This is a collection of work that I created for my senior art and design course at Bethel University. The work features themes of memento mori, cartoons, and memories of youth. I completed both digital and physical applications.
Physical Prints were made and sold of these prints
Vinyl and wood applications below
ARTIST STATEMENT
As a kid, I always loved waking up early for Saturday morning cartoons. Some of my favorite memories are being the only one awake and silently laughing to myself each week. That being said, cartoons have had a big stylistic impact on the ways that I create art. Artists like Pendleton Ward, Keith Haring, and William Hanna are big inspirations for my work. The colors and playful way that their characters and environments come to life is something that I strive to recreate in my own art. 

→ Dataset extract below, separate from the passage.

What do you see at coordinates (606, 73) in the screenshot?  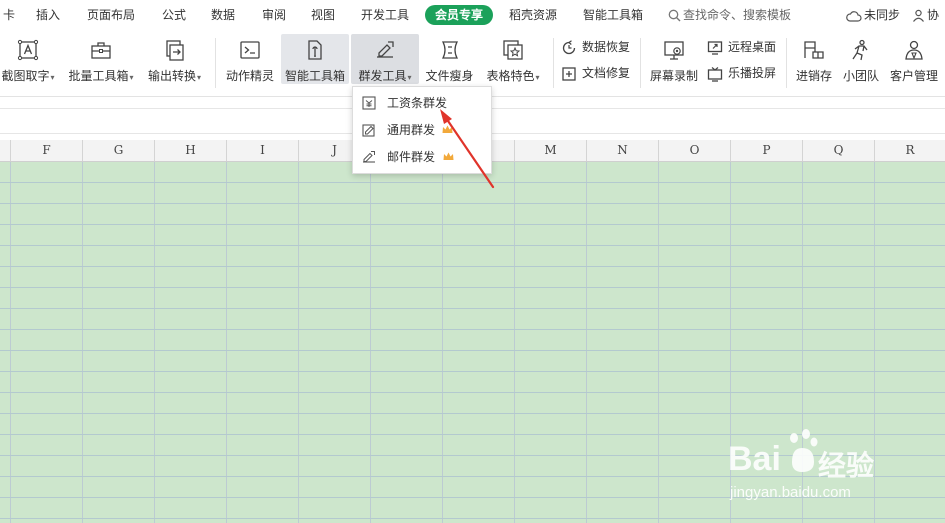 I see `doc-repair-label: 文档修复` at bounding box center [606, 73].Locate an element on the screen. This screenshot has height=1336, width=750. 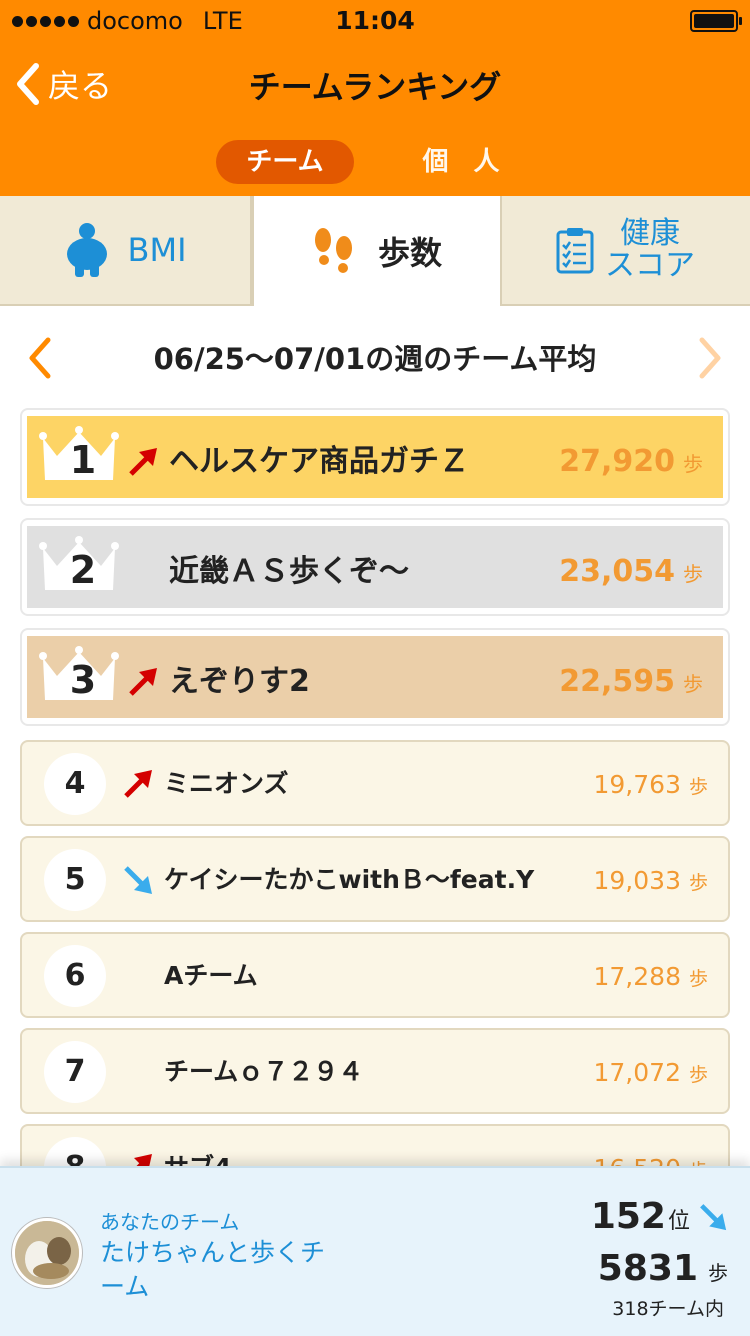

In my work, I draw on the computer which allows me to get crisp lines that can’t be created by traditional drawing tools. Each drawing is exported to a vinyl plotter, cut and pasted onto wood panels which are painted with bright colors that are specifically chosen as an ode to cartoons. Even colors like black and white are used as a nod to the earliest of cartoons. The vinyl perfectly replicates the computer generated lines and displays the work in a stark contrast.

Alongside this imagery and inspiration from cartoons, I chose to incorporate a contradictory theme of memento mori. Memento mori is a latin phrase that is meant to remind us that nothing lasts forever. The concept is a long standing tradition in art history and has its roots in the philosophers of classical antiquity and Christianity. It also appeared in funerary art and architecture from the medieval periods and onwards. I find that the interaction between this theme and the genre of cartoon provokes interesting thoughts and ideas. The association that cartoons have with childlike imagination and innocence forced into a narrative of inevitable death creates a unique tension within my work. Memento Mori is represented in my work through skulls and flowers alongside the other cartoonesque drawings. As the viewer takes in the work, they will see that the skulls don’t really fit into the rest of the drawing.